## Problem statement
Copy out, exactly, the first line of the entries below and every line after it through the one containing "Task: Focus the Descripción del Gasto field".

Stored dataset items:
··········

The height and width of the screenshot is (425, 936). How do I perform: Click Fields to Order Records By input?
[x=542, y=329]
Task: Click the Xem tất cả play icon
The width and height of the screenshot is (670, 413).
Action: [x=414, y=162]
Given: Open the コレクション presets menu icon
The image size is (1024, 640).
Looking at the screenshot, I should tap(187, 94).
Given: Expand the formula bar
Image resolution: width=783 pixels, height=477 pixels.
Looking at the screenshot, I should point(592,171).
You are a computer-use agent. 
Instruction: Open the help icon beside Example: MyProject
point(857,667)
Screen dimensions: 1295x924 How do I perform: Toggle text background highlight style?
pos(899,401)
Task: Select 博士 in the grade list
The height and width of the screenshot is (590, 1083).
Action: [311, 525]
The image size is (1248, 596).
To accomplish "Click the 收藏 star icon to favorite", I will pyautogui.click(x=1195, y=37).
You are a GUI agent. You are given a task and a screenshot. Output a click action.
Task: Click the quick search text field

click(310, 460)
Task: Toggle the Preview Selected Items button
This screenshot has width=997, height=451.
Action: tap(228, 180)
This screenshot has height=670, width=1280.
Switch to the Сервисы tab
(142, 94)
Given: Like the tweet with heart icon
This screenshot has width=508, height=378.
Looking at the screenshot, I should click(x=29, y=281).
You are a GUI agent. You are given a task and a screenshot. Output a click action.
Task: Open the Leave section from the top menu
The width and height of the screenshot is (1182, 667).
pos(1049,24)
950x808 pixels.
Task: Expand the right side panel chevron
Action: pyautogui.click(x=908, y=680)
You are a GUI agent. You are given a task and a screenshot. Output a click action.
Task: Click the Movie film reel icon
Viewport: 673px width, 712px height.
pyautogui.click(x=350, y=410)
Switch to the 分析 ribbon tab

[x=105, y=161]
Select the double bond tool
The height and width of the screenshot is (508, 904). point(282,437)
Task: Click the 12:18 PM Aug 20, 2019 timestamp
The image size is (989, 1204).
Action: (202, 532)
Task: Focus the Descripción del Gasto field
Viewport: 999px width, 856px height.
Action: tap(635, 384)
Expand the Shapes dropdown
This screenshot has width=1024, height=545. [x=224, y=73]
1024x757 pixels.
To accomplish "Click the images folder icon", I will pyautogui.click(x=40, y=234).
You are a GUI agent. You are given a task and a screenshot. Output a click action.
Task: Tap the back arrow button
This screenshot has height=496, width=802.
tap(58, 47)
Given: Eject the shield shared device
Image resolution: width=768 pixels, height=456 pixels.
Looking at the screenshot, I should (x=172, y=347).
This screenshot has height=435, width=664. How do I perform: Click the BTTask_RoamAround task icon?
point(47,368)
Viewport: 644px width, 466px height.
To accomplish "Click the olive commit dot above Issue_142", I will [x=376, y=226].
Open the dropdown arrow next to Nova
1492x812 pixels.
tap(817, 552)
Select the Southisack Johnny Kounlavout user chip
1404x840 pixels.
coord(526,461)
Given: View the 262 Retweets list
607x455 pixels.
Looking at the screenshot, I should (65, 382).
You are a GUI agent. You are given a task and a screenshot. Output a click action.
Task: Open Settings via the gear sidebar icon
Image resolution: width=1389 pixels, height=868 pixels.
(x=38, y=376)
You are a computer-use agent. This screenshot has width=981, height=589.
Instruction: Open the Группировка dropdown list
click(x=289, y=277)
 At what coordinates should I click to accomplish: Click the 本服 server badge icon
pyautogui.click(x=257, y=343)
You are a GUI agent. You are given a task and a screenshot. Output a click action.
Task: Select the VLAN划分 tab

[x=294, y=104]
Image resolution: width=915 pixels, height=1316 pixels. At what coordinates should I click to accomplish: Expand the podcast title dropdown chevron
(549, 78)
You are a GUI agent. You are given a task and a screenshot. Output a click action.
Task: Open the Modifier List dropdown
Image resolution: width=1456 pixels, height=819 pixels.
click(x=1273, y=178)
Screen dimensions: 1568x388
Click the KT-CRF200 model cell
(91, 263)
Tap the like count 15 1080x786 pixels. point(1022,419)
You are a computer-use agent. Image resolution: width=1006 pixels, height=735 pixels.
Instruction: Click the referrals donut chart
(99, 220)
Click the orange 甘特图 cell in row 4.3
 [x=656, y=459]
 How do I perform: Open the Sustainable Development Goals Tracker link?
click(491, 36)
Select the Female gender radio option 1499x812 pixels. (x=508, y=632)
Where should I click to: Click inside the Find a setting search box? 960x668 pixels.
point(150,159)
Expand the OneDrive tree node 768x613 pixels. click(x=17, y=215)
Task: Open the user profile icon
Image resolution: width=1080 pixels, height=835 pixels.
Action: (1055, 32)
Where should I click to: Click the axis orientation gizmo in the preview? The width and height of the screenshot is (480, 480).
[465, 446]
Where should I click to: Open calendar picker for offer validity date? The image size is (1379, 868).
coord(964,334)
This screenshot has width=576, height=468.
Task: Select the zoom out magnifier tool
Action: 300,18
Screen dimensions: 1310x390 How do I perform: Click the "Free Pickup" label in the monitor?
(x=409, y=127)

··········

## Output below
The height and width of the screenshot is (425, 936). How do I perform: Click Fields to Order Records By input?
[x=542, y=329]
Task: Click the Xem tất cả play icon
The width and height of the screenshot is (670, 413).
Action: [x=414, y=162]
Given: Open the コレクション presets menu icon
The image size is (1024, 640).
Looking at the screenshot, I should tap(187, 94).
Given: Expand the formula bar
Image resolution: width=783 pixels, height=477 pixels.
Looking at the screenshot, I should point(592,171).
You are a computer-use agent. 
Instruction: Open the help icon beside Example: MyProject
point(857,667)
Screen dimensions: 1295x924 How do I perform: Toggle text background highlight style?
pos(899,401)
Task: Select 博士 in the grade list
The height and width of the screenshot is (590, 1083).
Action: [311, 525]
The image size is (1248, 596).
To accomplish "Click the 收藏 star icon to favorite", I will pyautogui.click(x=1195, y=37).
You are a GUI agent. You are given a task and a screenshot. Output a click action.
Task: Click the quick search text field

click(310, 460)
Task: Toggle the Preview Selected Items button
This screenshot has width=997, height=451.
Action: tap(228, 180)
This screenshot has height=670, width=1280.
Switch to the Сервисы tab
(142, 94)
Given: Like the tweet with heart icon
This screenshot has width=508, height=378.
Looking at the screenshot, I should click(x=29, y=281).
You are a GUI agent. You are given a task and a screenshot. Output a click action.
Task: Open the Leave section from the top menu
The width and height of the screenshot is (1182, 667).
pos(1049,24)
950x808 pixels.
Task: Expand the right side panel chevron
Action: pyautogui.click(x=908, y=680)
You are a GUI agent. You are given a task and a screenshot. Output a click action.
Task: Click the Movie film reel icon
Viewport: 673px width, 712px height.
pyautogui.click(x=350, y=410)
Switch to the 分析 ribbon tab

[x=105, y=161]
Select the double bond tool
The height and width of the screenshot is (508, 904). point(282,437)
Task: Click the 12:18 PM Aug 20, 2019 timestamp
The image size is (989, 1204).
Action: (202, 532)
Task: Focus the Descripción del Gasto field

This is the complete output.